DOCUMENT PASSAGE:
++++

By Bill Peckham
I take there to be at least three foundational policy positions in the CKD advocacy community. Not that everyone has the same position but that everyone has a position on: extending immunosuppressant drug coverage for the life of the graft, include/exclude oral drugs in the final dialysis PPS rule, and the length of the Medicare Secondary Payer provision. In the first case everyone in the CKD advocacy community seems to be on the same page, in favor of extending coverage. Positions on including oral drugs are less clear cut, and in the case of MSP, CKD advocates disagree, but generally CKD advocates have positions on these three issues.
The passage of the Health
Overhaul Bill, without specifically addressing it, will take the
immunosuppressant issue off the table by providing routine access to
insurance. The question of whether to include oral drugs in the final
PPS will be moot since the final Health Overhaul Bill will include a
call for the GAO
to study the issue. And by eliminating the preexisting condition
issue, and life time insurance caps, the Health Overhaul Bill leaves me
without a strong objection to extending MSP and I agree that there is an
opportunity to create an important incentive by extending the MSP
period only for those dialyzors who are working or actively seeking paid
work.
Am I missing something or will the CKD advocacy landscape unalterably
change with the passage of this bill?





To change or not to change, that is the question.
Posted by: zach | March 17, 2010 at 07:17 AM
I think the bill is step down a path we have to travel, as hard as that journey seems. We're just going to have to face the hard questions this process revealed as a price of being human.

++++

INPUT DATA:
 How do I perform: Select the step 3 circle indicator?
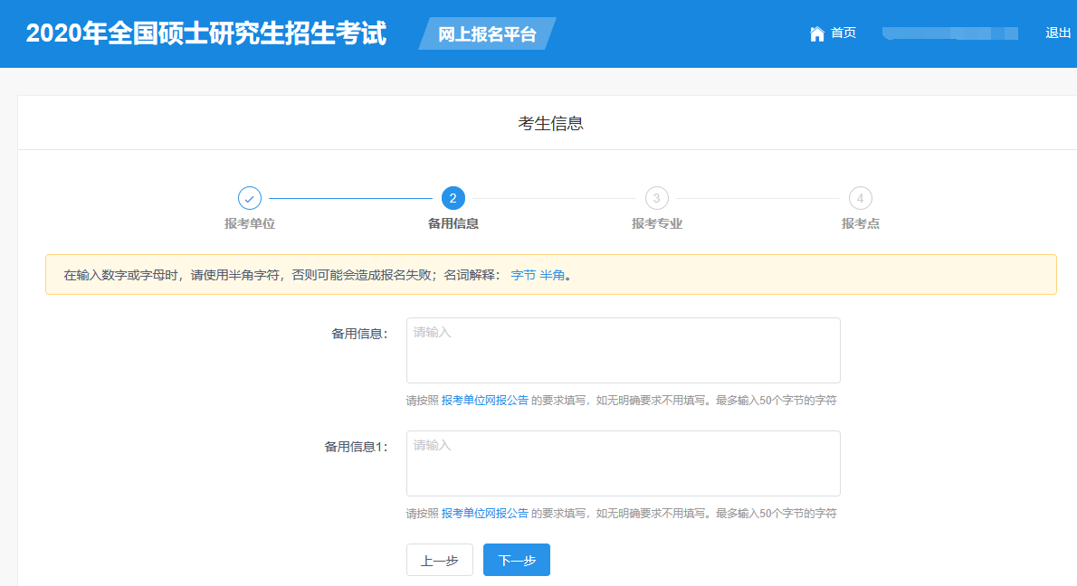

++++

TRY IT:
Could you carry on the blog post about CKD advocacy and the Health Overhaul Bill, picking up right after its last sentence?

ANSWER TO THE PROBLEM:
Continuing to ignore the many perversities of the current
systemarrangement is the worst choice.Posted by: Bill Peckham | March 17, 2010 at 10:26 AM
Allowing everyone to have access to insurance (especially pre-existing conditions) is a step in the right direction. But, I am not sure if it solves the problem of transplants recipients having access to immunosuppressant medications. What if the rates are so high people can't afford it or they don't have the funds for premiums or copays?
Posted by: Lori Hartwell | March 17, 2010 at 08:41 PM
There is expanded coverage through Medicaid too. The premiums should be the same for everyone in the exchange - more precisely everyone will have the same options. And the coverage will be more than just the meds - post Tx you need physician coverage too, not to mention insurance if something goes wrong.
I think the base coverage would encompass most immunosuppressant drugs and routine post Tx care. Part of what this bill does is define what is minimally needed to call something acceptable insurance.